My word count is also including some non-revenue oriented writing, like these blog posts, some written interviews I've done, and some of the writing-related work I've done on organizing projects for the Friends of the Library. (For instance, writing the rules for the costume contest at the Comic Fair.)
But, still, I'm not happy to be over 40k words under goal for the year. On the other hand, I'm not panicked either. My year got off to a slow start, with really low selling cons in January and February, and the first BookBub ad I ever ran that had no long trail off at all. On previous ads, I had elevated sales for up to six months. The last one I ran had a one month boost, then a rapid reversion to what I'd been selling before. So, in March, as I was really starting to dip into my savings, I took a temp job. I really thought the project would end in early May, but it ran through the third week of June. Ironically, once I took that job, the writing income panic went away as bigger cons started kicking in. But, it's nice going into the rest of they year with my savings account boosted up a bit. I've got some good sized cons lined up for July and August. September doesn't have any huge events on the calendar, but October and November should be good, and I'm keeping my fingers crossed that this year I won't have two events in a row cancelled by hurricanes. It's the December through February window that's challenging, both for finding events of any size, and for not having those events canceled by snowstorms (which also happened to me this year).

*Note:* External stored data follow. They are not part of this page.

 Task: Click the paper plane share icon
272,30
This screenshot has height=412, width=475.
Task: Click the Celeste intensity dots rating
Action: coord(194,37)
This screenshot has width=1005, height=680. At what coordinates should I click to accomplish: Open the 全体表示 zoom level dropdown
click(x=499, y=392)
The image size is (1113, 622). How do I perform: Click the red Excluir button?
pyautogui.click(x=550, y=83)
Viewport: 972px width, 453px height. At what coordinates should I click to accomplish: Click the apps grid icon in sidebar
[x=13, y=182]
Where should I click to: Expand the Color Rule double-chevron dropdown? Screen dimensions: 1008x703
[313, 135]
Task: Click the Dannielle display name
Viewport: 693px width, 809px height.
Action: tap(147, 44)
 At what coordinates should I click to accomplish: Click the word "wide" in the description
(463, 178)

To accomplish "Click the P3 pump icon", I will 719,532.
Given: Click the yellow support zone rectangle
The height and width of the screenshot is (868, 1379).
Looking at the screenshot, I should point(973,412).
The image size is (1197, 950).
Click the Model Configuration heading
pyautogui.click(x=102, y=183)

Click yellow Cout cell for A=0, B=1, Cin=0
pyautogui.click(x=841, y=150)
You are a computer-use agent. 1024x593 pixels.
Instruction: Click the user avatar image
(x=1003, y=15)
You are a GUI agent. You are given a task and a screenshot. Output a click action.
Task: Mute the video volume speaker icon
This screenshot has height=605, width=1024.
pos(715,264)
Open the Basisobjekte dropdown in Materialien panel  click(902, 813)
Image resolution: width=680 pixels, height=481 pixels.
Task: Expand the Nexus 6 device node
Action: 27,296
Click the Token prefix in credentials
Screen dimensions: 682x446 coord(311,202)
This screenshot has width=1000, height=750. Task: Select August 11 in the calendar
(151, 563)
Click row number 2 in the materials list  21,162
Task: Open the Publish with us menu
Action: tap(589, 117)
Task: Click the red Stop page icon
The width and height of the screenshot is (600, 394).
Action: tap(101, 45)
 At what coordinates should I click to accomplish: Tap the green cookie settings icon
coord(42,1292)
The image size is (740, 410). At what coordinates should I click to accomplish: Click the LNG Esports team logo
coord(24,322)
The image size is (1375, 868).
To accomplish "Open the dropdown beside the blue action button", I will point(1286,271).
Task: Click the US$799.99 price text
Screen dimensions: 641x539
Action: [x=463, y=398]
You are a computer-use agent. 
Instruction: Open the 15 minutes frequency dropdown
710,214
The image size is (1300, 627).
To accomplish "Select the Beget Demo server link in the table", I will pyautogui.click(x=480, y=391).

Of course, the best cure for the winter con slump is going to be to have books releasing during that time frame to boost my online revenue, and I'm on target to do that. Getting in 300k words in the second half of the year requires an average of 12k words a week. Not very daunting. Now, it's time to wrap up this blog post, and get back to cranking out chapters!
Welcome to my worlds!
I'm James Maxey, author of fantasy and science fiction. My novels include the science fantasy Bitterwood Saga (4 books) the Dragon Apocalypse Saga (4 books), numerous superhero novels including Nobody Gets the Girl and the Lawless series, the steampunk Oz sequel Bad Wizard, and my short story collections, There is No Wheel and Jagged Gate. This website is focused exclusively on writing. At my second blog, Jawbone of an Ass, I ramble through any random topic that springs to mind, occasionally touching on religion and politics and other subjects polite people are sensible enough not to discuss in public. If you'd like to get monthly updates on new releases, as well as preview chapters and free short stories, join my newsletter!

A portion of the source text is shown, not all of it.